### TASK STATEMENT
Would you reproduce the entries that follow exactly as they appear?

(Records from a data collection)
------------------------------------------------------------

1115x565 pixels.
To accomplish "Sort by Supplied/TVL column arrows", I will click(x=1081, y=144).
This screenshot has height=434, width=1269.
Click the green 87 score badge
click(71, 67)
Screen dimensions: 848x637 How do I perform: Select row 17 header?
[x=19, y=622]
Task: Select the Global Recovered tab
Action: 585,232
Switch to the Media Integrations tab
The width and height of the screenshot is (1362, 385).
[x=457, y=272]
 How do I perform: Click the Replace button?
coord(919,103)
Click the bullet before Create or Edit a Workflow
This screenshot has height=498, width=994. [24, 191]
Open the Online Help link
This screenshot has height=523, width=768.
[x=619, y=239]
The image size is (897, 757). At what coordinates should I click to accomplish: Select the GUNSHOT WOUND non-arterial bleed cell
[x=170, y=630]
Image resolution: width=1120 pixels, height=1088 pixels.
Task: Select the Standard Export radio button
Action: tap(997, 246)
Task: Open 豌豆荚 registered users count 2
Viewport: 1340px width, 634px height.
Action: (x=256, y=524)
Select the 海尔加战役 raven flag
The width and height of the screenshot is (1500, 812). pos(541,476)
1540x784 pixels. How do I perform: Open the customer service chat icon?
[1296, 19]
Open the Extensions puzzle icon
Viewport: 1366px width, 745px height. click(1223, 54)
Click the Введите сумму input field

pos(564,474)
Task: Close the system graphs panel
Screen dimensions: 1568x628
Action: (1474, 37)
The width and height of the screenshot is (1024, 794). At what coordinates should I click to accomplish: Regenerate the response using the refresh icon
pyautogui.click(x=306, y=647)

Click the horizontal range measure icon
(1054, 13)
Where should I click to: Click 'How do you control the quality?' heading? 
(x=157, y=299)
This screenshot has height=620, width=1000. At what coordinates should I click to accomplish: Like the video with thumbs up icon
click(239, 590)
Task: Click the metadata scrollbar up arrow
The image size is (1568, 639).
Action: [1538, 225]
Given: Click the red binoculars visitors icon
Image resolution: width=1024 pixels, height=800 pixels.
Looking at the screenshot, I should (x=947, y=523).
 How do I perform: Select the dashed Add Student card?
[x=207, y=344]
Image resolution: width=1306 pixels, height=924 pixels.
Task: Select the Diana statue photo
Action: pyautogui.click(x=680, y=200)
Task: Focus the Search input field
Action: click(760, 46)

------------------------------------------------------------

### RESPONSE AREA
1115x565 pixels.
To accomplish "Sort by Supplied/TVL column arrows", I will click(x=1081, y=144).
This screenshot has height=434, width=1269.
Click the green 87 score badge
click(71, 67)
Screen dimensions: 848x637 How do I perform: Select row 17 header?
[x=19, y=622]
Task: Select the Global Recovered tab
Action: 585,232
Switch to the Media Integrations tab
The width and height of the screenshot is (1362, 385).
[x=457, y=272]
 How do I perform: Click the Replace button?
coord(919,103)
Click the bullet before Create or Edit a Workflow
This screenshot has height=498, width=994. [24, 191]
Open the Online Help link
This screenshot has height=523, width=768.
[x=619, y=239]
The image size is (897, 757). At what coordinates should I click to accomplish: Select the GUNSHOT WOUND non-arterial bleed cell
[x=170, y=630]
Image resolution: width=1120 pixels, height=1088 pixels.
Task: Select the Standard Export radio button
Action: tap(997, 246)
Task: Open 豌豆荚 registered users count 2
Viewport: 1340px width, 634px height.
Action: (x=256, y=524)
Select the 海尔加战役 raven flag
The width and height of the screenshot is (1500, 812). pos(541,476)
1540x784 pixels. How do I perform: Open the customer service chat icon?
[1296, 19]
Open the Extensions puzzle icon
Viewport: 1366px width, 745px height. click(1223, 54)
Click the Введите сумму input field

pos(564,474)
Task: Close the system graphs panel
Screen dimensions: 1568x628
Action: (1474, 37)
The width and height of the screenshot is (1024, 794). At what coordinates should I click to accomplish: Regenerate the response using the refresh icon
pyautogui.click(x=306, y=647)

Click the horizontal range measure icon
(1054, 13)
Where should I click to: Click 'How do you control the quality?' heading? 
(x=157, y=299)
This screenshot has height=620, width=1000. At what coordinates should I click to accomplish: Like the video with thumbs up icon
click(239, 590)
Task: Click the metadata scrollbar up arrow
The image size is (1568, 639).
Action: [1538, 225]
Given: Click the red binoculars visitors icon
Image resolution: width=1024 pixels, height=800 pixels.
Looking at the screenshot, I should (x=947, y=523).
 How do I perform: Select the dashed Add Student card?
[x=207, y=344]
Image resolution: width=1306 pixels, height=924 pixels.
Task: Select the Diana statue photo
Action: pyautogui.click(x=680, y=200)
Task: Focus the Search input field
Action: click(760, 46)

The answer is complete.